**ACTIONS TO TAKE**
1/ Answer these from the piece on Monica Vitti below:
(a) How long had Vitti lived on the planet earth?
(b) Which four films make up her five-year collaboration with Antonioni?
(c) Which sequence does the piece call the exception to her brief and anxious laughter?
2/ Transcribe the piece on Monica Vitti from "The names that" down to "Michelangelo Antonioni travelogue.".
3/ Decide whether each statement agrees with the piece on Monica Vitti. Answer yes or no, and quote the words that settle it.
(a) The writer started the list of great lead performances six or seven years ago.
(b) The writer names Amy Schumer in Trainwreck as a joke.
(c) Vitti's collaboration with Antonioni lasted ten years.

**EXCERPTED PASSAGE**
..........

Six or seven years ago I began to assemble a list of the greatest lead performances in feature films, and Monica Vitti in L’Avventura was one of them, you bet.

The names that that came to mind off the top of my head were James Gandolfini in The Sopranos, Geza Rohrig in Son of Saul, Marlon Brando in On The Waterfront and The Godfather, Amy Schumer in Trainwreck (I’m dead serious), George Clooney in Michael Clayton, Gary Cooper in High Noon, George C. Scott in Dr. Strangelove, Mia Farrow in Broadway Danny Rose, Lee Marvin in Point Blank, Alan Ladd in Shane, Brad Pitt in Moneyball, Marilyn Monroe in Some like It Hot, Ben Kingsley in Sexy Beast and Betrayal, Jean Arthur in Only Angels Have Wings, Tilda Swinton in Michael Clayton, Phillip Seymour Hoffman in Capote and, last but not least, Vitti in…aww, hell, her entire Michelangelo Antonioni travelogue.

After 90 years and 2 months on the planet earth, Vitti has left for realms beyond. I’m very sorry but then again she really lived a life, particularly during her ultimate star-power and mesmerizing collaboration years with the great Antonioni — a five-year exploration comprised of L’Avventura (’60), La Notte (’61), L’Eclisse (62) and Red Desert (’64).

Were it not for this five-year chapter, we wouldn’t this day be praising Vitti to the heavens. She “lives” today because of Antonioni, and a significant reason for his own exalted early-to-mid-’60s rep is due to — owned by — Vitti’s allure.

In her Antonioni films Vitti always seemed to be thinking “is this all there is?” Or “my God, there’s so little nutrition…I’m sinking into quicksand, withering away…so little in the way or sparkle and joy…nearly every waking minute I’m consumed by the glammy blues.”

Yes, she laughed and loved in L’Ecclisse, but only briefly and anxiously and in a sense ironically. The African tribal dance sequence was the exception — a spoof, of course, but lively and sexy.

..........

**GIVEN INFORMATION**

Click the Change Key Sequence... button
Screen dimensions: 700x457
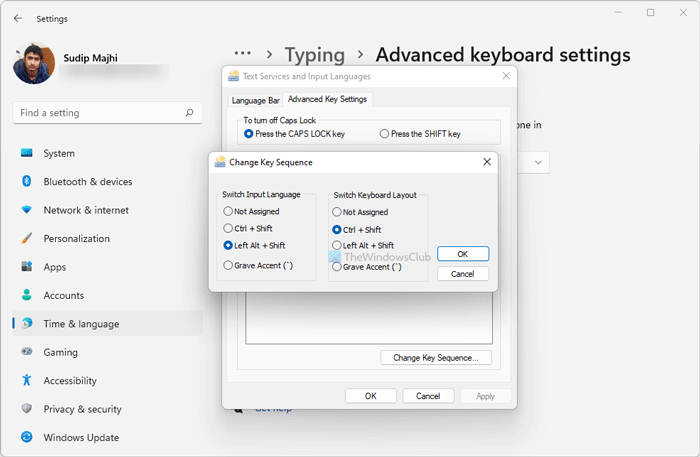coord(436,357)
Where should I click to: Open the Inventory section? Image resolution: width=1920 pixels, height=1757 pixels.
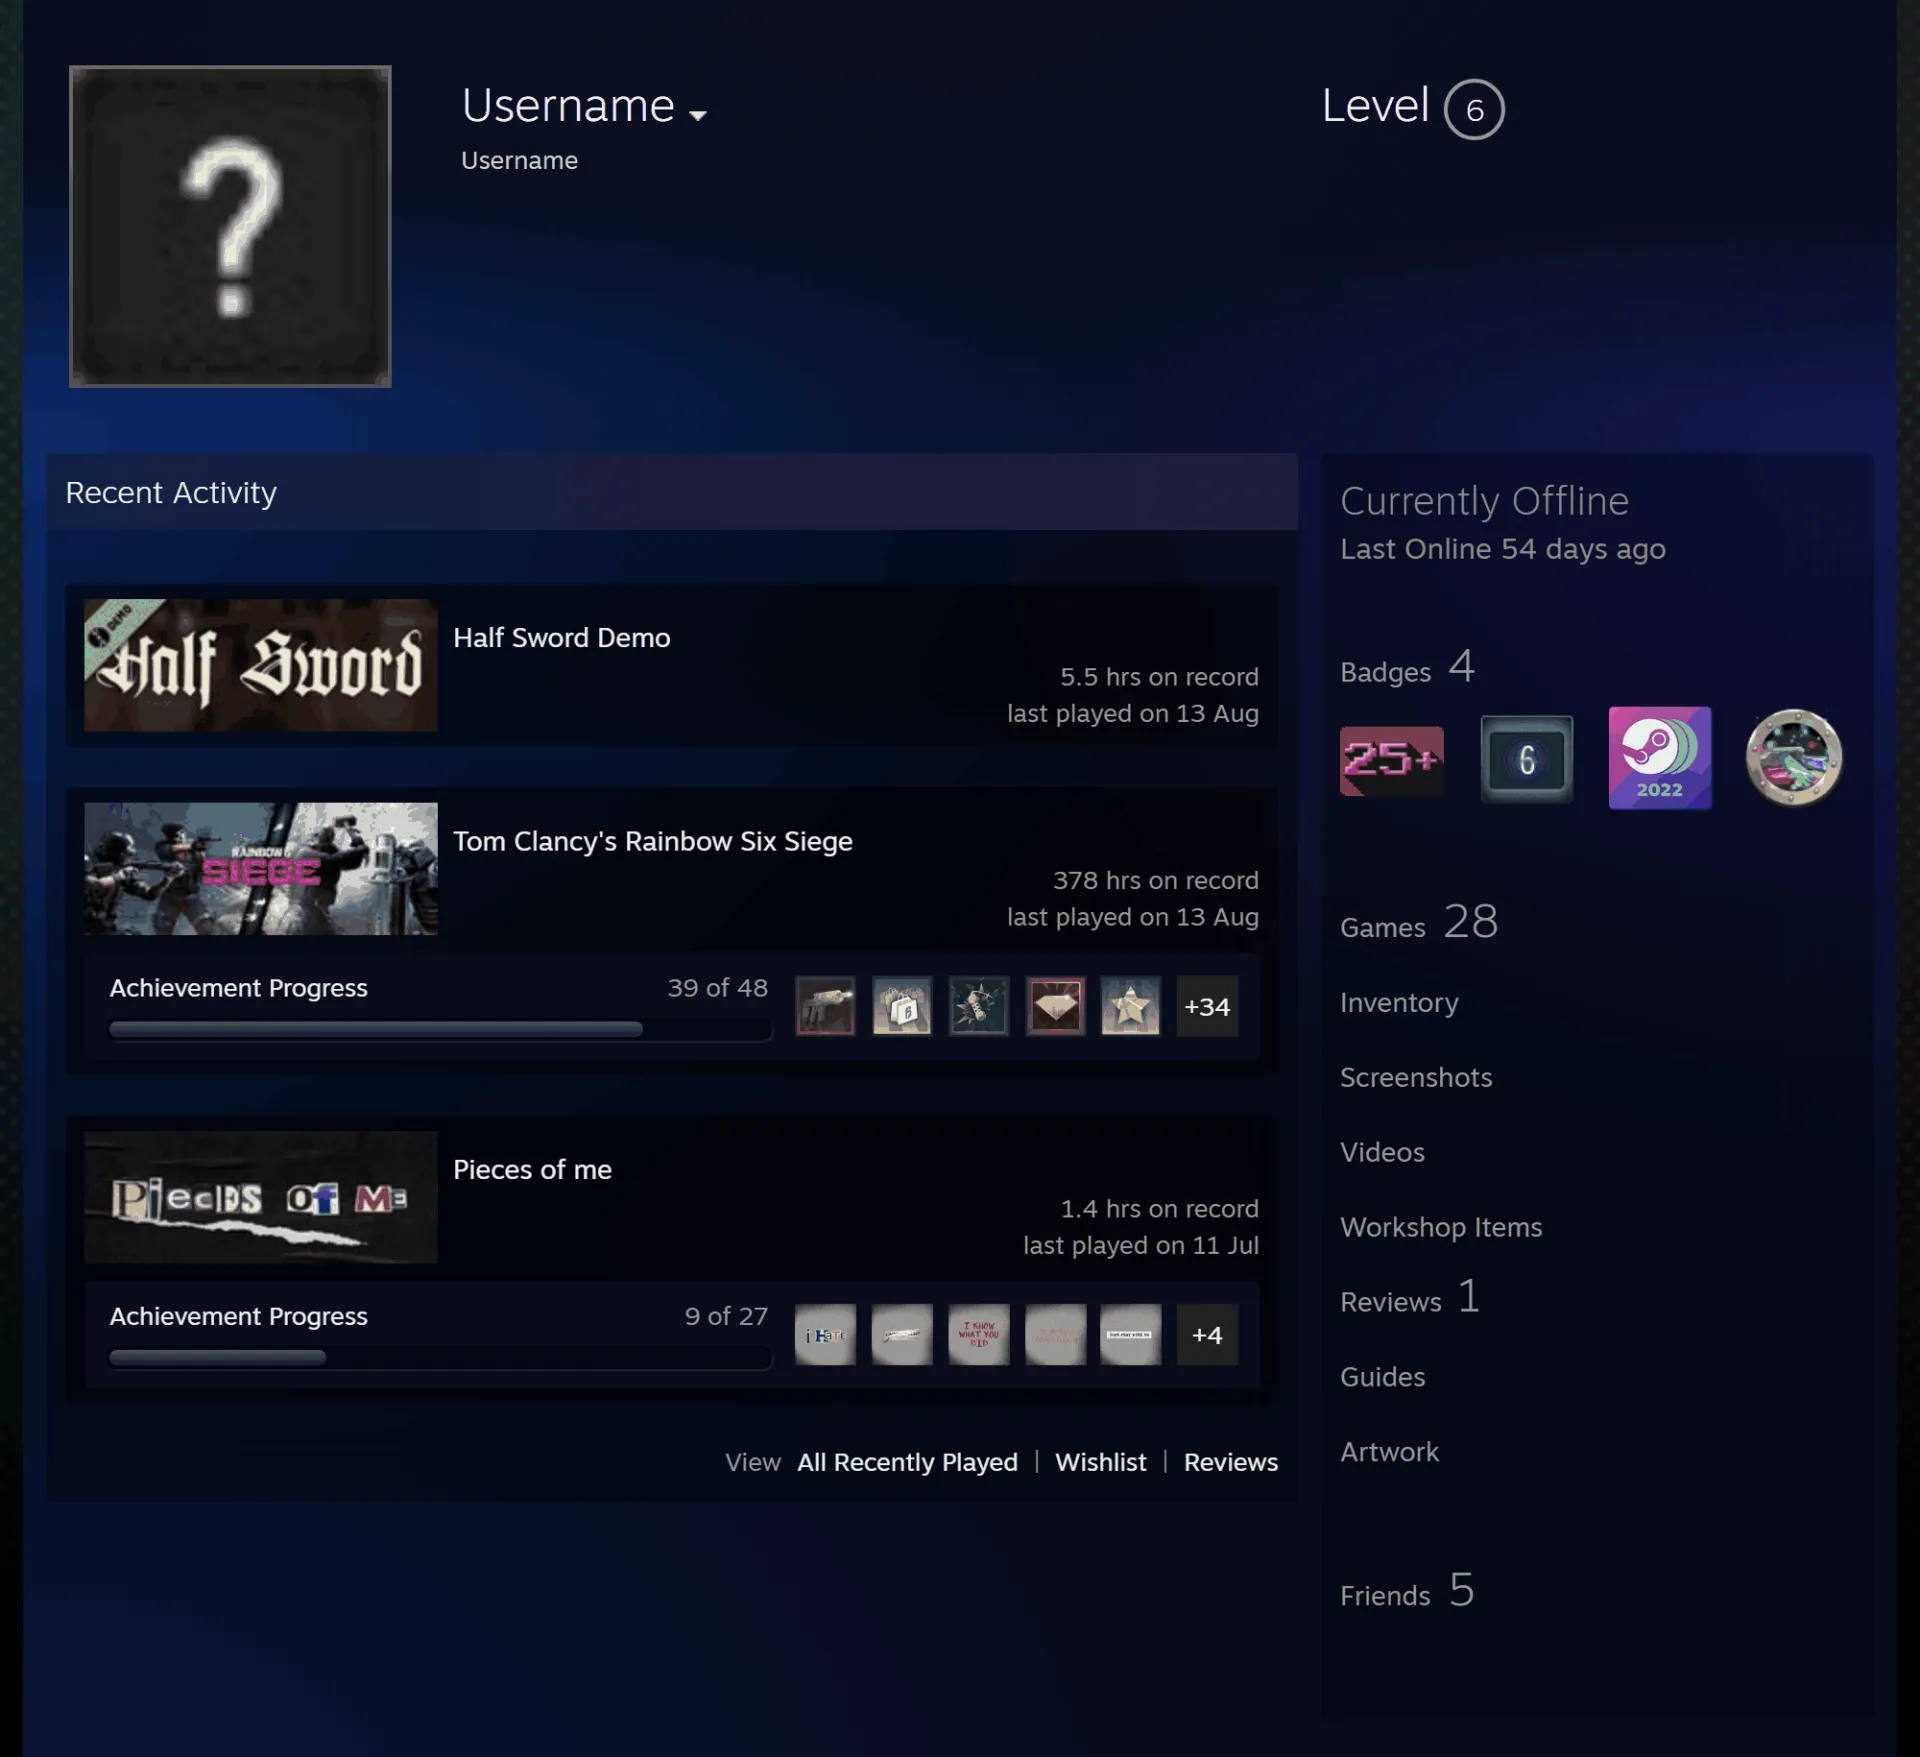coord(1399,1002)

..........

**SOLUTIONS TO THE TASKS**
1/
(a) 90 years and 2 months.
(b) L’Avventura, La Notte, L’Eclisse and Red Desert.
(c) The African tribal dance sequence.

2/
The names that that came to mind off the top of my head were James Gandolfini in The Sopranos, Geza Rohrig in Son of Saul, Marlon Brando in On The Waterfront and The Godfather, Amy Schumer in Trainwreck (I’m dead serious), George Clooney in Michael Clayton, Gary Cooper in High Noon, George C. Scott in Dr. Strangelove, Mia Farrow in Broadway Danny Rose, Lee Marvin in Point Blank, Alan Ladd in Shane, Brad Pitt in Moneyball, Marilyn Monroe in Some like It Hot, Ben Kingsley in Sexy Beast and Betrayal, Jean Arthur in Only Angels Have Wings, Tilda Swinton in Michael Clayton, Phillip Seymour Hoffman in Capote and, last but not least, Vitti in…aww, hell, her entire Michelangelo Antonioni travelogue.

3/
(a) Yes: "Six or seven years ago I began to assemble a list of the greatest lead performances in feature films"
(b) No: "Amy Schumer in Trainwreck (I’m dead serious)"
(c) No: "a five-year exploration"